[WORK REQUIRED]
Check every line below for the string "value". Copy the ones that have it.

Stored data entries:
┌──
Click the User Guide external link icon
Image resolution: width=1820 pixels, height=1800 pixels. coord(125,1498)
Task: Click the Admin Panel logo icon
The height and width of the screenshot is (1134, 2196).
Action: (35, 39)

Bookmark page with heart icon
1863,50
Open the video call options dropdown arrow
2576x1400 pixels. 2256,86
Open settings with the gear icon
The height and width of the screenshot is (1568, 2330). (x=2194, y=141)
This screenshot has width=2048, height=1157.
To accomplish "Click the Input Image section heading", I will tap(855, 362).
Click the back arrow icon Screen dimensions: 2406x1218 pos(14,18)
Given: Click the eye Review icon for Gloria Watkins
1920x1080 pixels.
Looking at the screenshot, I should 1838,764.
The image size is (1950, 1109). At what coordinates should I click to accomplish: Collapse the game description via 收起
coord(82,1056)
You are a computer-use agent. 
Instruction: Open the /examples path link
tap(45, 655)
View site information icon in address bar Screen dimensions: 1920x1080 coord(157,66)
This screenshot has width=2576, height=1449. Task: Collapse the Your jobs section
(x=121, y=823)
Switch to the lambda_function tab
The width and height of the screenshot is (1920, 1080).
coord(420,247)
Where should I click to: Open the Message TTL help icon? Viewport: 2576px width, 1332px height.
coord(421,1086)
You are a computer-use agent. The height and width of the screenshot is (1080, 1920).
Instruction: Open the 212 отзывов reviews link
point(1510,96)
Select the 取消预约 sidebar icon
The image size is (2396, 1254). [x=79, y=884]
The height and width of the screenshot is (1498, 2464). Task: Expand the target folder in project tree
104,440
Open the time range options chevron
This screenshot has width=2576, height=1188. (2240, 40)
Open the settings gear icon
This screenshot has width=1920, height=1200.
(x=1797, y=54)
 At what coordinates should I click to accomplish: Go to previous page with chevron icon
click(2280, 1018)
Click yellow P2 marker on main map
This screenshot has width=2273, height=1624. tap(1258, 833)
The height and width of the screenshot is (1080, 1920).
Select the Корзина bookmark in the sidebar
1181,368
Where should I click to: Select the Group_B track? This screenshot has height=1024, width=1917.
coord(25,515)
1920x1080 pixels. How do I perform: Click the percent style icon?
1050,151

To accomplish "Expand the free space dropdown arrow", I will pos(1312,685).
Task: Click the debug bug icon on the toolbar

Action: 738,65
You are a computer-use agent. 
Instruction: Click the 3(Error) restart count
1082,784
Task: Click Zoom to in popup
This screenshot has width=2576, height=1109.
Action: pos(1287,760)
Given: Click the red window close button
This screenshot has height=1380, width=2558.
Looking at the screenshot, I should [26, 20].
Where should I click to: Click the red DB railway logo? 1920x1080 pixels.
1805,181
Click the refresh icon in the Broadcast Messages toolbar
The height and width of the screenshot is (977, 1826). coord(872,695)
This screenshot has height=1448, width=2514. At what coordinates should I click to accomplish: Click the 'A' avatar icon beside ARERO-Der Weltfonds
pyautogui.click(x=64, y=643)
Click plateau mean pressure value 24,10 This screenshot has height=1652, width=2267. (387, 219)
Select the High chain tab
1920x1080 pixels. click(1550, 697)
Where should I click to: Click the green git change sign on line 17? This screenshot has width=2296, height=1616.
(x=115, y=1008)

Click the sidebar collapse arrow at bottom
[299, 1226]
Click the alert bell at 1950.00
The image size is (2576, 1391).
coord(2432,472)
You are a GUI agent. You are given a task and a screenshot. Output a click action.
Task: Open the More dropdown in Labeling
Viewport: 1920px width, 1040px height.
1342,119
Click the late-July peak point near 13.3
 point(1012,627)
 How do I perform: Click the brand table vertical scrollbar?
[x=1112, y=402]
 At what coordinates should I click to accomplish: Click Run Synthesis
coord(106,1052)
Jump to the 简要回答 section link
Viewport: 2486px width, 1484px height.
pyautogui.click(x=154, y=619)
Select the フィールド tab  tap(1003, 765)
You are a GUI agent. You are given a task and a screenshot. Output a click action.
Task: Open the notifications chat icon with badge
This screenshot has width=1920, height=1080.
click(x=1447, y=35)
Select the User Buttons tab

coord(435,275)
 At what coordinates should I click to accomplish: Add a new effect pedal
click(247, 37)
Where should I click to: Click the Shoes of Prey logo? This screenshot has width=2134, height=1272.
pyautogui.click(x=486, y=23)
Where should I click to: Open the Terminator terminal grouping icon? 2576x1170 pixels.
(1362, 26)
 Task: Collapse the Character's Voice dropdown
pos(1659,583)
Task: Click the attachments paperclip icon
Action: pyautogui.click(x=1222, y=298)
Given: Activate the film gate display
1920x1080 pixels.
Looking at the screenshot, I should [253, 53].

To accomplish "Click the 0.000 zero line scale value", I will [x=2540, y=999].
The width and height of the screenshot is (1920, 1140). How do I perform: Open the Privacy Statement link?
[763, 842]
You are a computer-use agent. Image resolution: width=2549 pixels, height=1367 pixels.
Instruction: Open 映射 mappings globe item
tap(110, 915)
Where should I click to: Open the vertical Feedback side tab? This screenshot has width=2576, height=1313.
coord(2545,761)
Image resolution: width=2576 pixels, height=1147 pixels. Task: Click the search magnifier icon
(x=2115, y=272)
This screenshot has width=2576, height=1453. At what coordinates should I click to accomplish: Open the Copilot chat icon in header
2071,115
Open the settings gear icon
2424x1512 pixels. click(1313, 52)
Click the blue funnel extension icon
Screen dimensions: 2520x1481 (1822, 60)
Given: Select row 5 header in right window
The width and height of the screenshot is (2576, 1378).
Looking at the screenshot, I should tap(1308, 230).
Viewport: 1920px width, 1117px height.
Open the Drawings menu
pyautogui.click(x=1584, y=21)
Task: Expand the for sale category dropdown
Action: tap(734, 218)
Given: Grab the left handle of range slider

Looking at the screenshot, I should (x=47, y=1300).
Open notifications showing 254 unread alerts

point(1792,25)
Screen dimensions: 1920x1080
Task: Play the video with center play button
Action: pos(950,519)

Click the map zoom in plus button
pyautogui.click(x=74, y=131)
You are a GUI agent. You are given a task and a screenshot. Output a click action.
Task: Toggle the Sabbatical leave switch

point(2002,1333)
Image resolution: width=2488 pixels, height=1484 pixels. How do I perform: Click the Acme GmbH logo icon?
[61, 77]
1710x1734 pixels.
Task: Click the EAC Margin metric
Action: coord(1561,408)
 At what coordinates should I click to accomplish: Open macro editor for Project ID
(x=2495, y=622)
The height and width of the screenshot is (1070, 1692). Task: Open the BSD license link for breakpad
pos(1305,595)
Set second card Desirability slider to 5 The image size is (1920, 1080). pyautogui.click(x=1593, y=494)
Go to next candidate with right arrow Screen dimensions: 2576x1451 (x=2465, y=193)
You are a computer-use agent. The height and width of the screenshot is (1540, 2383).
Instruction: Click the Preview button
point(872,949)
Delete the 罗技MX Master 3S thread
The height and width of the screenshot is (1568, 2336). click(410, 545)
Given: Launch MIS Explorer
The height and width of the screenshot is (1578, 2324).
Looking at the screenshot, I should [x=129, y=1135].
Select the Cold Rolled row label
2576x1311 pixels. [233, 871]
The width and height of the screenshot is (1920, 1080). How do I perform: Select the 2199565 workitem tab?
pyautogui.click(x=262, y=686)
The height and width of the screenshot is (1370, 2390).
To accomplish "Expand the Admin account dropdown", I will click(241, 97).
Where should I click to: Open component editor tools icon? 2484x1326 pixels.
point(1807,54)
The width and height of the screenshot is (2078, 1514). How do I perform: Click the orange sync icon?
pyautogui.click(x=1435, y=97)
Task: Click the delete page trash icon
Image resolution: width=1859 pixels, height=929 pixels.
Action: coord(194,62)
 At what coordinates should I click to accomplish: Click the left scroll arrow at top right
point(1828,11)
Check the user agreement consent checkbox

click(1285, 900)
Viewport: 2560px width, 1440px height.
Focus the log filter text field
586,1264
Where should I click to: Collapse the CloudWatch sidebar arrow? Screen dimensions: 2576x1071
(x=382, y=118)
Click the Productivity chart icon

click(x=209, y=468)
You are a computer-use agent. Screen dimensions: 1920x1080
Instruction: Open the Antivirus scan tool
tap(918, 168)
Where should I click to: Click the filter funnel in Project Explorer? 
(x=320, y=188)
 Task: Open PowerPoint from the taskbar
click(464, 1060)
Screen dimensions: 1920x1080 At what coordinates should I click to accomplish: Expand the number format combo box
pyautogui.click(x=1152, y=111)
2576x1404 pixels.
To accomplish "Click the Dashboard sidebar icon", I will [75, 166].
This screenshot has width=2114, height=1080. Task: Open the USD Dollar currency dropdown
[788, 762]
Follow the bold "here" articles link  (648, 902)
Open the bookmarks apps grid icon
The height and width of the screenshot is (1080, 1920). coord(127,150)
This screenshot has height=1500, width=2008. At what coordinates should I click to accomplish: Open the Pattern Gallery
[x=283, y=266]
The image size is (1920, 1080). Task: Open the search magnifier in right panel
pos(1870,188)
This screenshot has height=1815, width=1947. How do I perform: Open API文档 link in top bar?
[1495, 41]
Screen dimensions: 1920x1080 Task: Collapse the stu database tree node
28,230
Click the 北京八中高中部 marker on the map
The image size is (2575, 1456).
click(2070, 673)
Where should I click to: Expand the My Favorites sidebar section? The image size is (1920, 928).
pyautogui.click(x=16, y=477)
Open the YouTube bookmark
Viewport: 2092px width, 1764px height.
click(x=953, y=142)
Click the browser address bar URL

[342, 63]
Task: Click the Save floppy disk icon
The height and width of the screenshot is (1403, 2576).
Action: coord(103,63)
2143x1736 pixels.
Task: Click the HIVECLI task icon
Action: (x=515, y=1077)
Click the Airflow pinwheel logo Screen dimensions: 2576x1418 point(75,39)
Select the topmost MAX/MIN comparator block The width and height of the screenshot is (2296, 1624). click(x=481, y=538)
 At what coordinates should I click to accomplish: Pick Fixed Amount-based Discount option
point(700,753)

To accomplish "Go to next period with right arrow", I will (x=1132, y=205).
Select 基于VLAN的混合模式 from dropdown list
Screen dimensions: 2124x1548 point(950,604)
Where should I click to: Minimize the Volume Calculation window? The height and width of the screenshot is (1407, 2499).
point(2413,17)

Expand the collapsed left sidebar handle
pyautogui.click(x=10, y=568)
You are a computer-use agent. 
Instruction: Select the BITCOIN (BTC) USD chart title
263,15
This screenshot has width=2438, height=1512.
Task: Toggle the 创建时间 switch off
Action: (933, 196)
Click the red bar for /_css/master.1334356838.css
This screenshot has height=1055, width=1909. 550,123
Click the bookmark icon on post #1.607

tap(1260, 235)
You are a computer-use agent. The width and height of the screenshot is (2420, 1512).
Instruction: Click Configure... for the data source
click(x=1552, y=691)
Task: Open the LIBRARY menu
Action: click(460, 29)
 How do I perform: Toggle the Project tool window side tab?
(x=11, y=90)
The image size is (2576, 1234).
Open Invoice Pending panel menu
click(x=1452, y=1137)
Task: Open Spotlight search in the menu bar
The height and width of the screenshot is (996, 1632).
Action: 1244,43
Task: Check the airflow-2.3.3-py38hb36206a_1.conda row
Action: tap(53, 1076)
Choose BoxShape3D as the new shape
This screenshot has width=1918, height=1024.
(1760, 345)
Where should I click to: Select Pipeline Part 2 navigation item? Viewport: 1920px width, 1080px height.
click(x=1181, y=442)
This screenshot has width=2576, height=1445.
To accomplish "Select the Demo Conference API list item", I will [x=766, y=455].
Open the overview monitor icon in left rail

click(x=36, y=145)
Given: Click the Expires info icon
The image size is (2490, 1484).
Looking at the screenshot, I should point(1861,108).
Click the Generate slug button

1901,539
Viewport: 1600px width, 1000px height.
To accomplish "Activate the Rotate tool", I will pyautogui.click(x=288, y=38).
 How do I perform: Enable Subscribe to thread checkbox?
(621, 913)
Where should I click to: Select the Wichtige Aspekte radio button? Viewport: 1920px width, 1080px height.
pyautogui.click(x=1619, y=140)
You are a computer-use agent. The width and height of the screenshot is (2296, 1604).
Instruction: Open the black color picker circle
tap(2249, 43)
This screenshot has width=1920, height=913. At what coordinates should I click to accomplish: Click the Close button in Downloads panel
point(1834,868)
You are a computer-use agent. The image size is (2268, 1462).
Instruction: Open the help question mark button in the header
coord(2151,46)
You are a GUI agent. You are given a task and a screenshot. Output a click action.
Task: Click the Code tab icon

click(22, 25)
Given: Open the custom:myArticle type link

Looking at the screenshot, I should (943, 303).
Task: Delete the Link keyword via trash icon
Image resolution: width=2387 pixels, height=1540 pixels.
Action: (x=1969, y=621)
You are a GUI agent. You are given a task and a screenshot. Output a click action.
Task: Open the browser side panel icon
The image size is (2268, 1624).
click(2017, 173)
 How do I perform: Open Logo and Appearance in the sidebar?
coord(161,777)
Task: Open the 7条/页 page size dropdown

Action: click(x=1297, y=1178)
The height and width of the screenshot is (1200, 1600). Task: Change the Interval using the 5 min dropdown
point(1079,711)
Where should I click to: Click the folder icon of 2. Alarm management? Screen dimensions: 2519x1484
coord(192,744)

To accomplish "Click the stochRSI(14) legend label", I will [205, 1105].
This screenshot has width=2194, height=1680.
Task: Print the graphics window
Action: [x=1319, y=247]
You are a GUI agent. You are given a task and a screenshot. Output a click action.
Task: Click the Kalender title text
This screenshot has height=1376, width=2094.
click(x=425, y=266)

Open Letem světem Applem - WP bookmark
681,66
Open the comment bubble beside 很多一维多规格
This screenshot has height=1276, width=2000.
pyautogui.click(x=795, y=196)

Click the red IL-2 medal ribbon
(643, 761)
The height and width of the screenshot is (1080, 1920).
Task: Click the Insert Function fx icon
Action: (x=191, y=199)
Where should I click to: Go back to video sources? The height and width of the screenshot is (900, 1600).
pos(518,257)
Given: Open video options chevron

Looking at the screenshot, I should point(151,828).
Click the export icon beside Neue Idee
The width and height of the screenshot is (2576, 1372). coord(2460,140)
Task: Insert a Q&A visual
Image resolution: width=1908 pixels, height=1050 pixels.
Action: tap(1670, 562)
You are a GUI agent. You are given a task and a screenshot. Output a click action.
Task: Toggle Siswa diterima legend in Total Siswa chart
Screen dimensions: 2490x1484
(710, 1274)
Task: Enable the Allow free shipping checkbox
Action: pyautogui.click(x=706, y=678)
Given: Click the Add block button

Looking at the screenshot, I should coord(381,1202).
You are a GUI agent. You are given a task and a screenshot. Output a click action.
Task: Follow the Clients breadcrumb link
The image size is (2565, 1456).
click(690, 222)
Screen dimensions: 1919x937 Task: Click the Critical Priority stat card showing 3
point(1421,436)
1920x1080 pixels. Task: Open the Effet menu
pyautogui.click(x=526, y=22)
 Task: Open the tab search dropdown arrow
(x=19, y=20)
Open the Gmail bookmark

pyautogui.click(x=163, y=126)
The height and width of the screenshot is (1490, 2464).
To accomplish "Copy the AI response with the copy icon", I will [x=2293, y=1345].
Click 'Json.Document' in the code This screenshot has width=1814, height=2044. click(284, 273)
└──
[ANSWER TO THE EXERCISE]
Click plateau mean pressure value 24,10 This screenshot has height=1652, width=2267. (387, 219)
To accomplish "Click the 0.000 zero line scale value", I will [x=2540, y=999].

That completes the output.